What is expected -> Repeat exactly the lines of the records below, starting at the line containing "Task: Add a" and ending at the line containing "680x431 pixels.". Leave the pictures out.

:: Source material ::

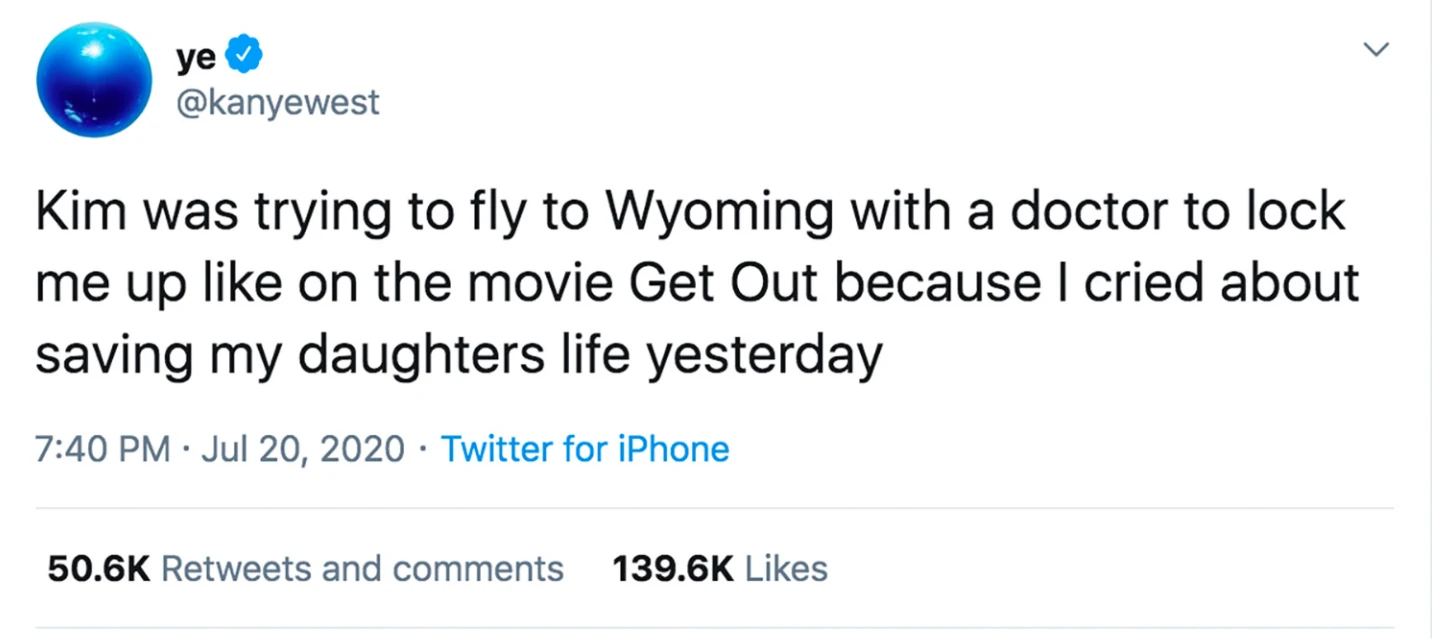1432x640 pixels.
Task: Show who liked via "Likes" label
Action: 787,569
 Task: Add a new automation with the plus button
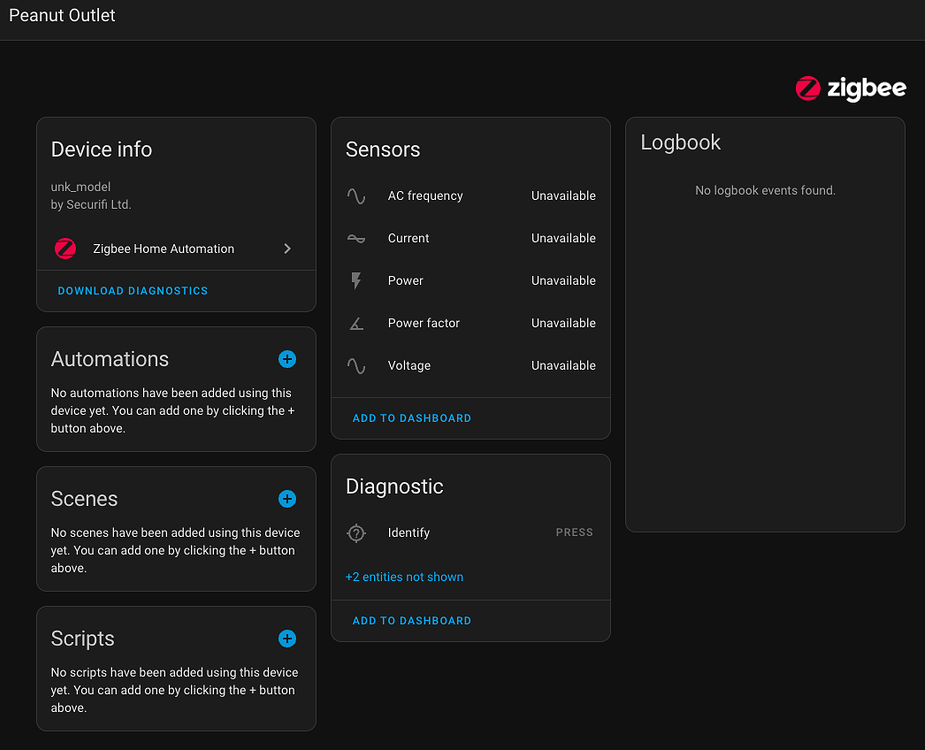[x=287, y=359]
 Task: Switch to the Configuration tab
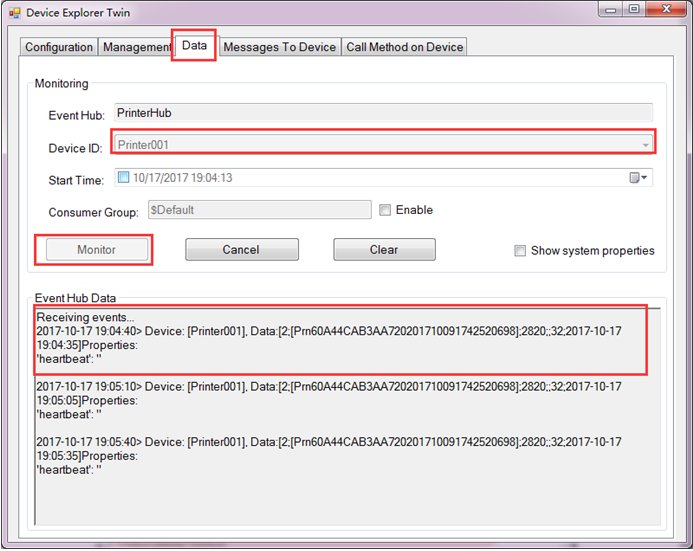(x=59, y=47)
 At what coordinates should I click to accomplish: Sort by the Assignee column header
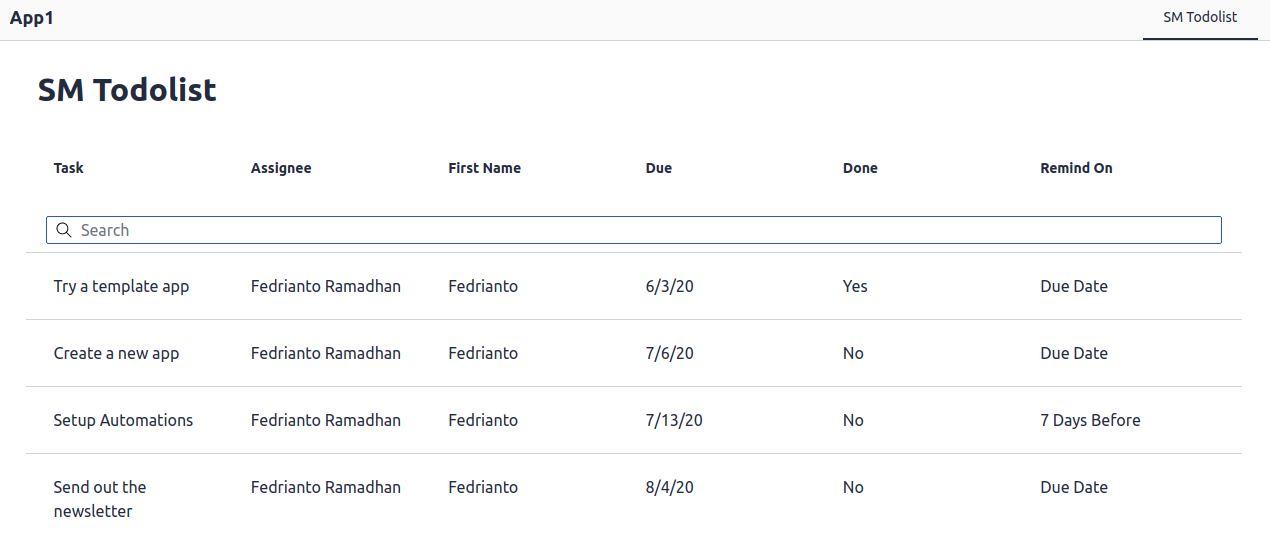281,168
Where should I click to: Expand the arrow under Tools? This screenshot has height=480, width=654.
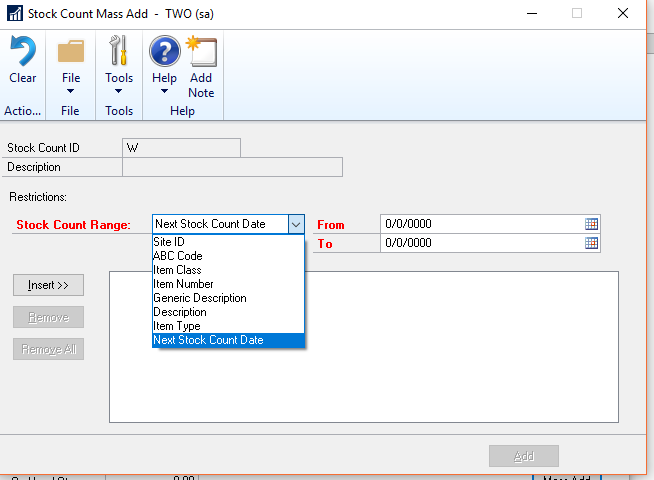click(119, 92)
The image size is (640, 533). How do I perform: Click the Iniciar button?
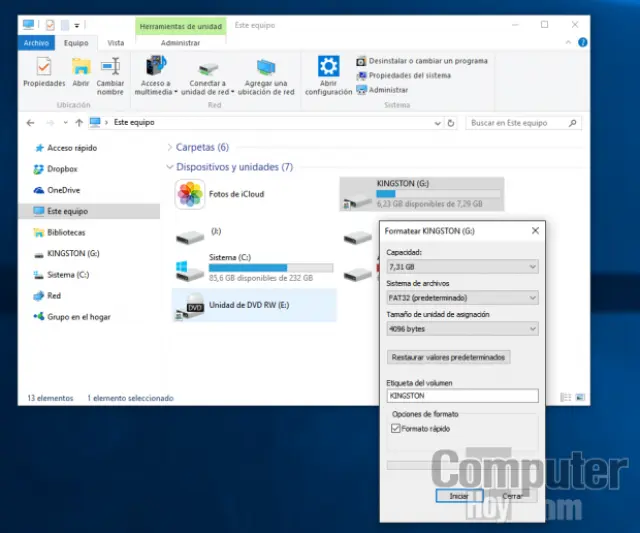pos(459,495)
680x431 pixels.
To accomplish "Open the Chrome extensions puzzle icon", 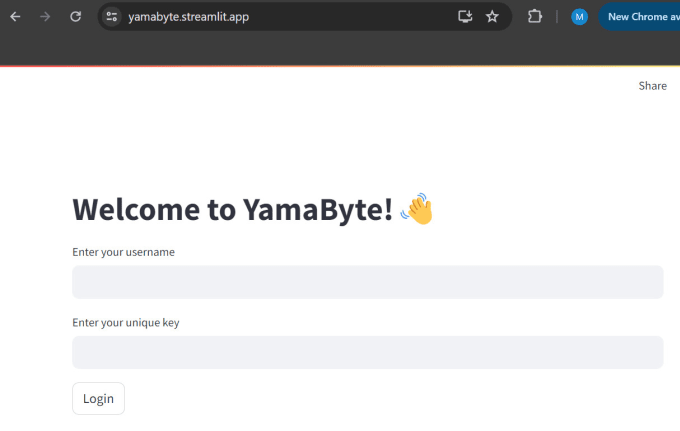I will (535, 17).
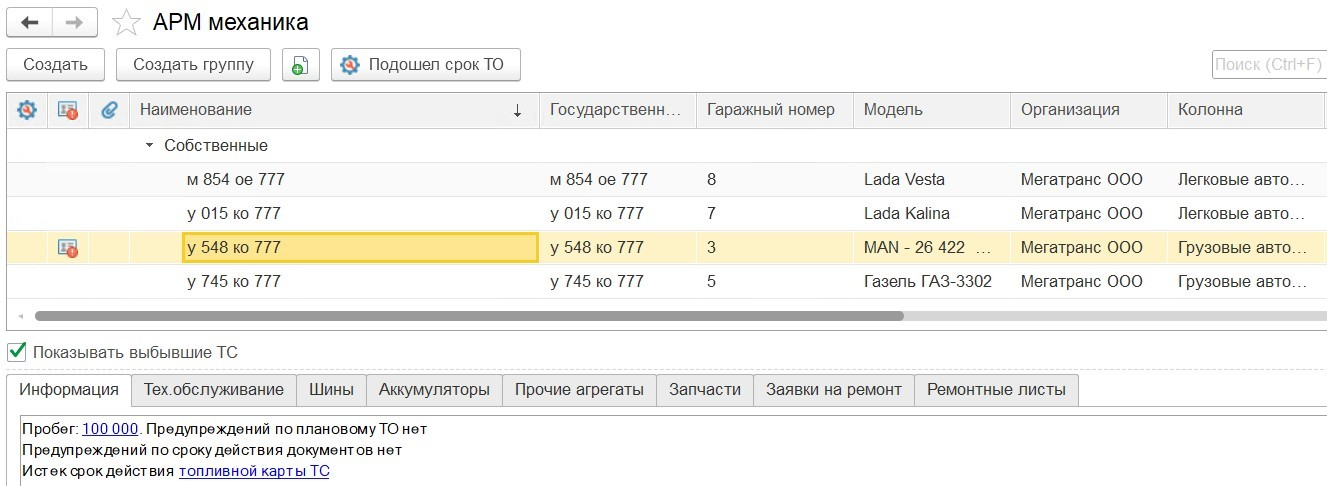Click the horizontal scrollbar of the table
The image size is (1327, 486).
(468, 316)
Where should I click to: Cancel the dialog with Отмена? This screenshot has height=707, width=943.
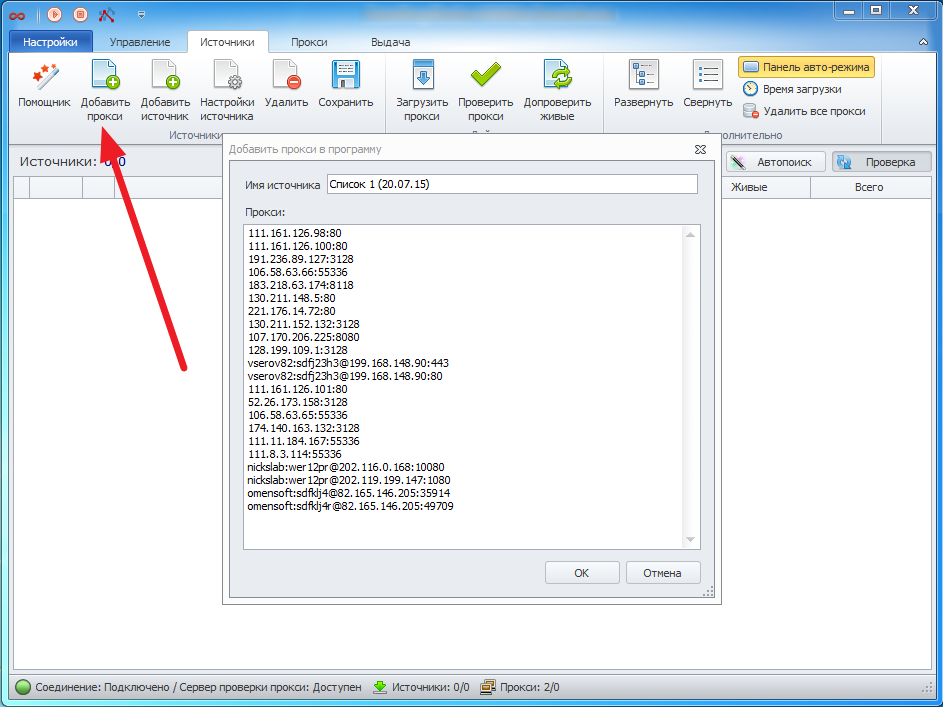(662, 572)
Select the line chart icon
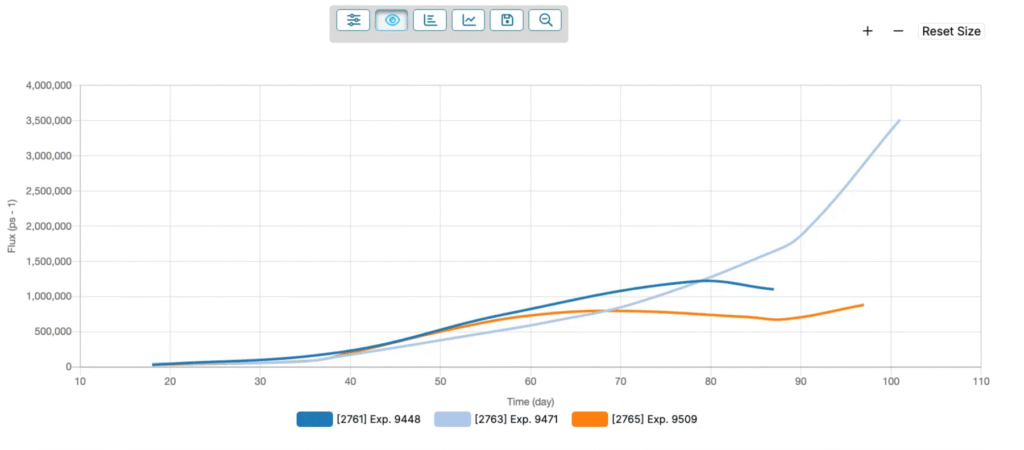This screenshot has width=1024, height=450. 468,20
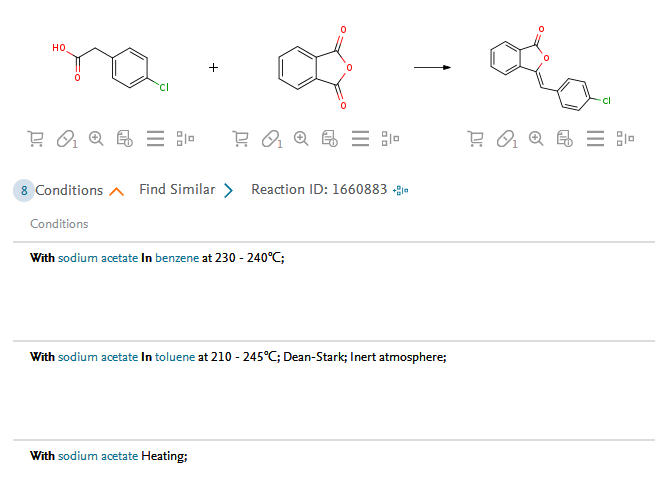
Task: Collapse the Conditions section
Action: (117, 191)
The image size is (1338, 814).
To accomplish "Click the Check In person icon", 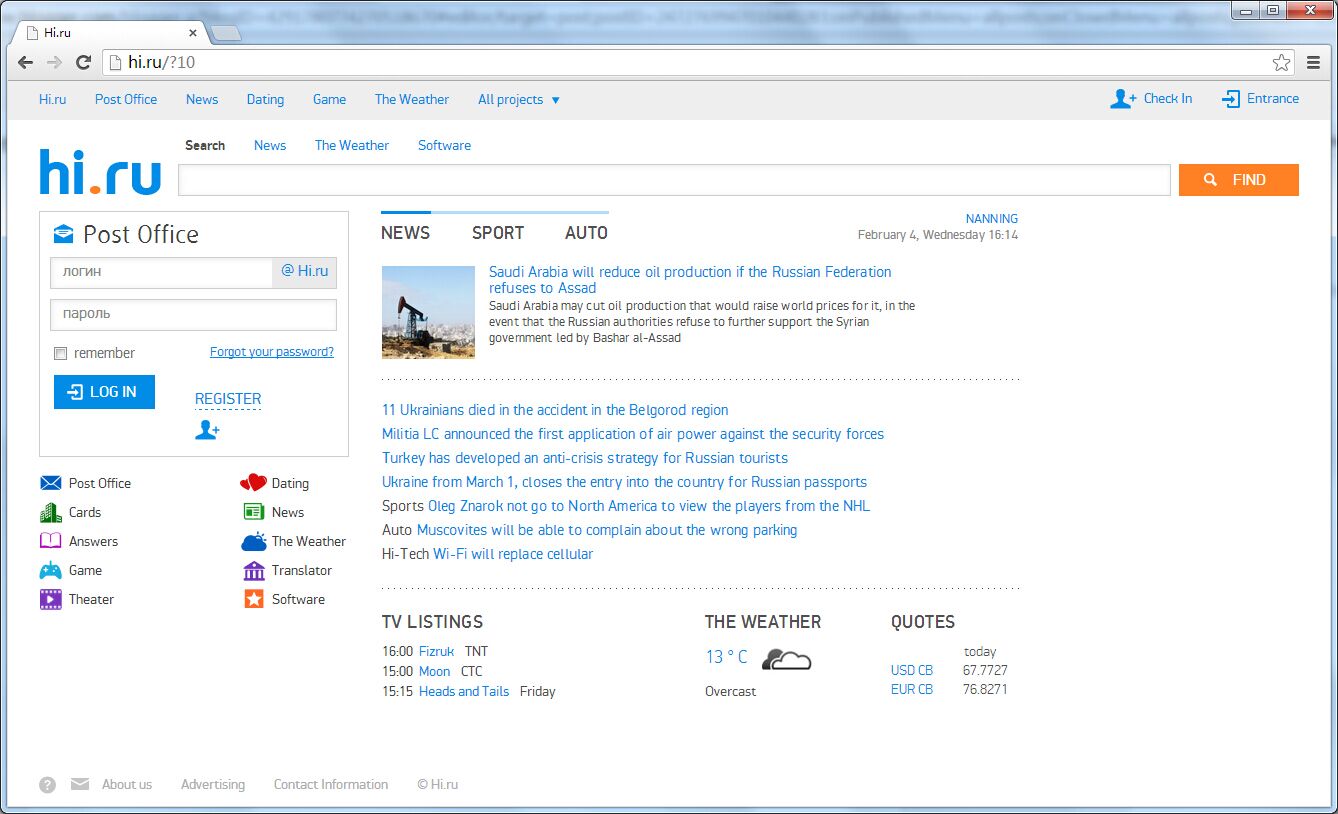I will tap(1120, 99).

:::

Solution for this problem ->
 Task: Add a new automation with the plus button
[x=287, y=359]
 Task: Switch to the Configuration tab
(x=59, y=47)
 At what coordinates should I click to accomplish: Sort by the Assignee column header
281,168
Where should I click to: Expand the arrow under Tools? This screenshot has height=480, width=654.
click(119, 92)
The image size is (640, 533). How do I perform: Click the Iniciar button?
pos(459,495)
680x431 pixels.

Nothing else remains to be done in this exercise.